Although this wikipedia article names The Church of Jesus Christ of Latter-Day Saints as a modern Christian group which may be seen as espousing some of the principles of Arianism.

Latter-day Saints believe God the Eternal Father to be our literal father in Heaven, the father of the spirits of all mankind, just as literally as our fathers on earth are the fathers of our bodies. Jesus Christ is the eldest spirit child of our father in heaven, and only begotten in the flesh, chosen before the creation of the universe to be the saviour and redeemer of all mankind.

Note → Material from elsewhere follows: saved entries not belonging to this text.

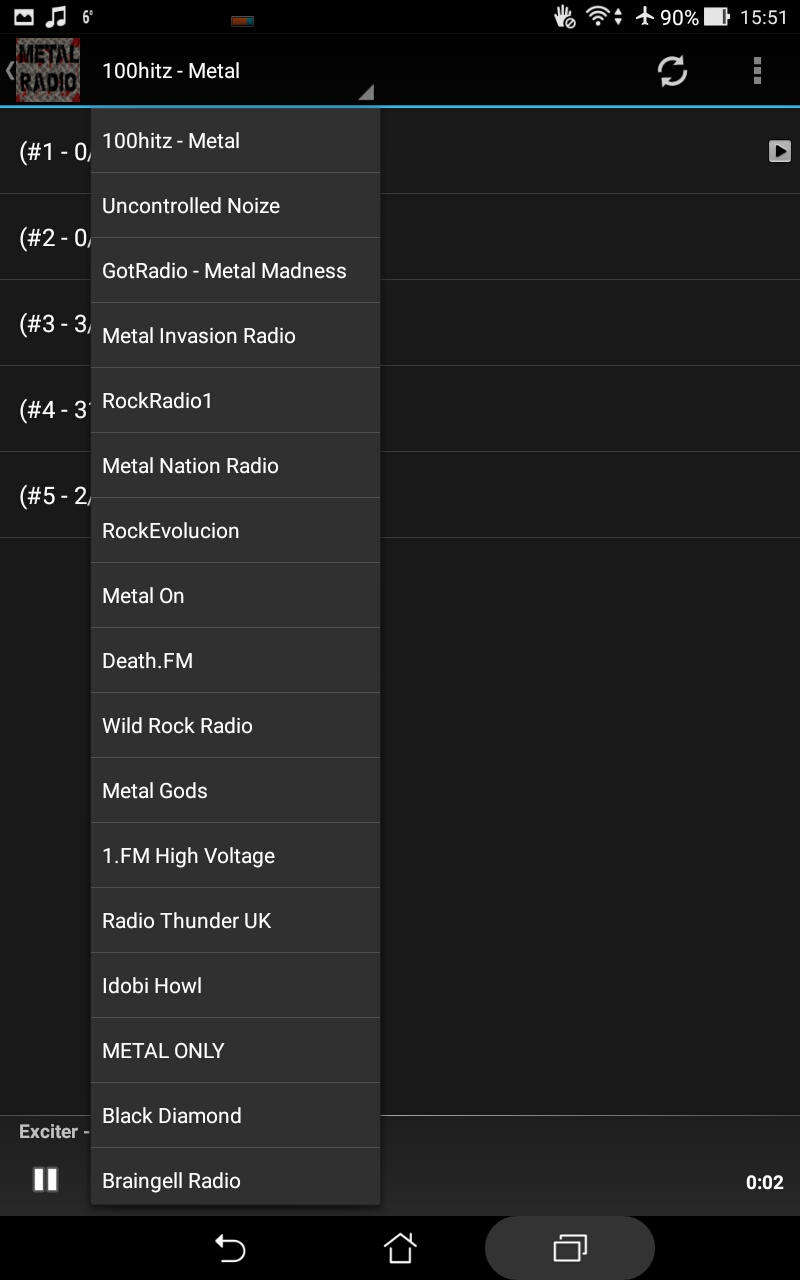Reselect the active 100hitz - Metal station
Screen dimensions: 800x1280
[235, 140]
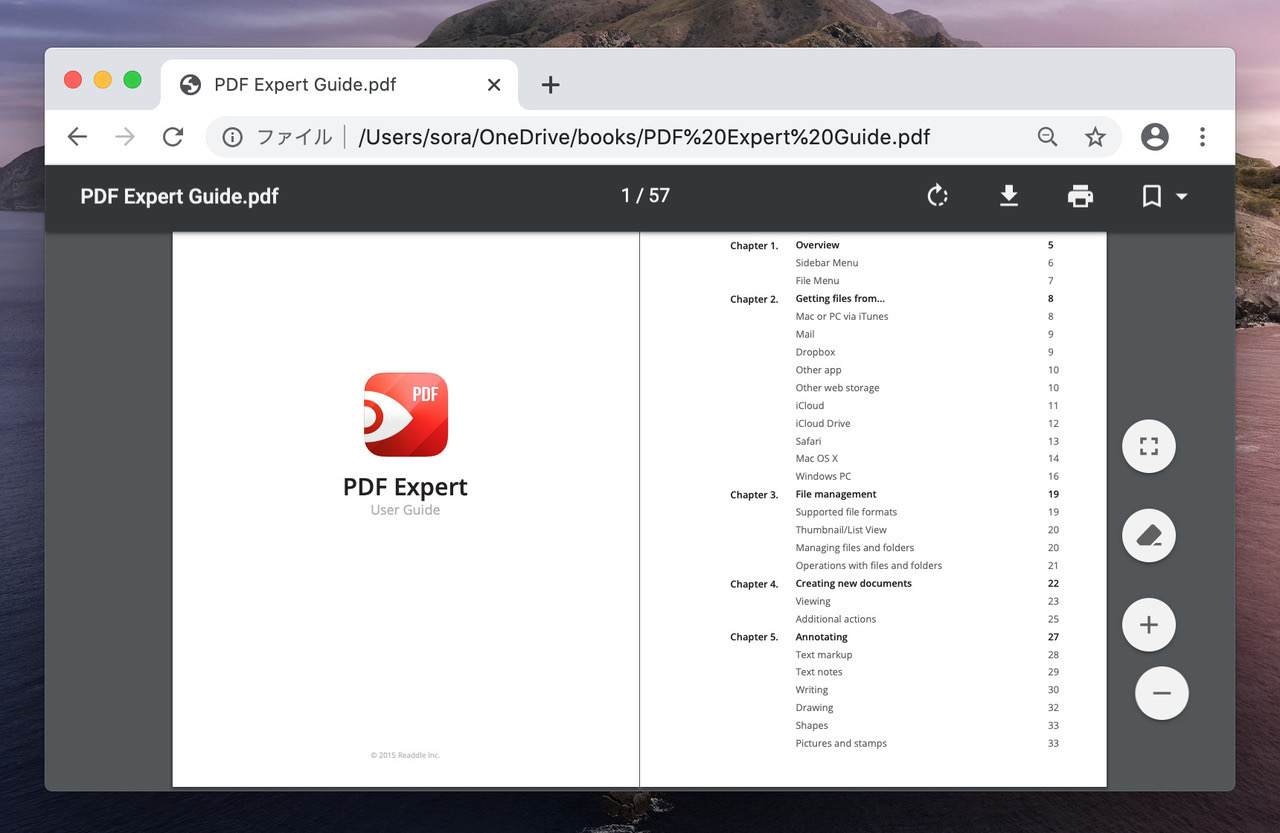
Task: Rotate the PDF clockwise
Action: pos(937,196)
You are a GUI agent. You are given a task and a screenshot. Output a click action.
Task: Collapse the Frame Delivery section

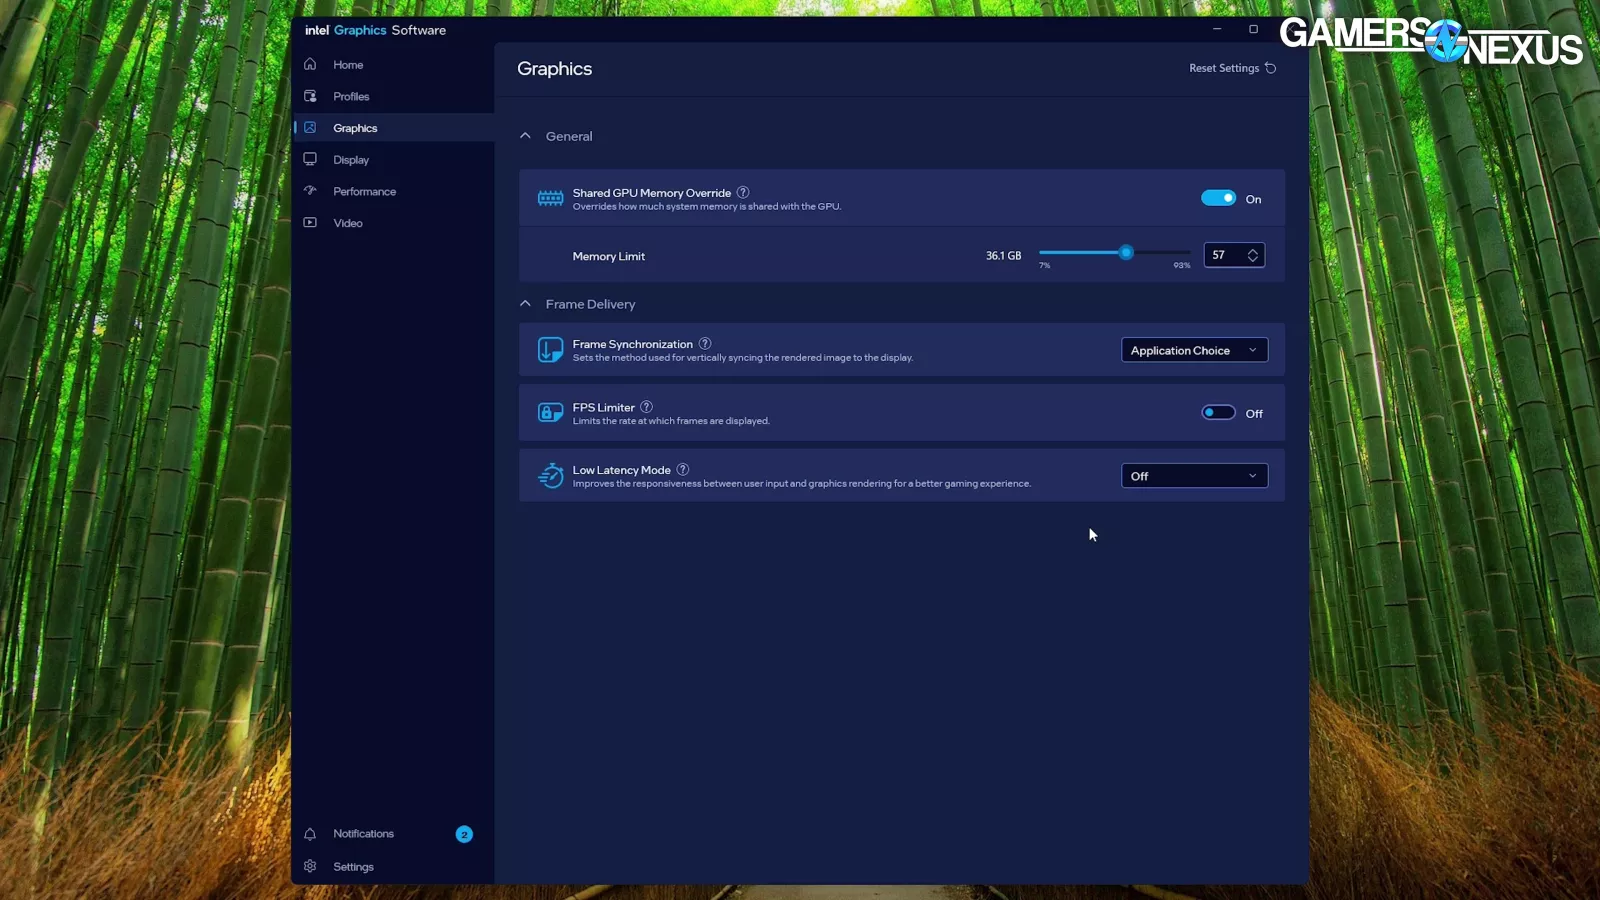525,304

Below is an excerpt from chapter 4 of the LDS Sunday school doctrines of the gospel student manual.

Jesus Christ, the Son of God

Jesus Christ is literally the son of God the Eternal Father.

  1. Jesus Christ is the firstborn spirit son of God (see D&C 93:21; Colossians 1:13–15; Hebrews 1:5–6).
  2. Jesus Christ is the only begotten son of God in the flesh (see JST, John 1:1, 13–14; 1 Nephi 11:14–22; Jacob 4:5, 11; Alma 5:48; D&C 20:21; 76:22–24).

Jesus Christ is a being of glory, might, and majesty.

  1. Jesus Christ has a resurrected body of flesh and bones (see D&C 130:22; Luke 24:36–39; 3 Nephi 11:12–15).
  2. Jesus Christ possesses all power in heaven and on earth (see D&C 93:17; 100:1; Matthew 28:18; 1 Peter 3:21–22).
  3. Jesus Christ possesses a fulness of the perfection, attributes, and glory of the Father (see 3 Nephi 12:48; D&C 38:1–3; Colossians 1:19; 2:9–10; D&C 93:4, 12–17).
  4. Jesus Christ is the light and the life of the world (see D&C 88:5–13; 93:2, 9; John 1:4; 8:12; 3 Nephi 9:18).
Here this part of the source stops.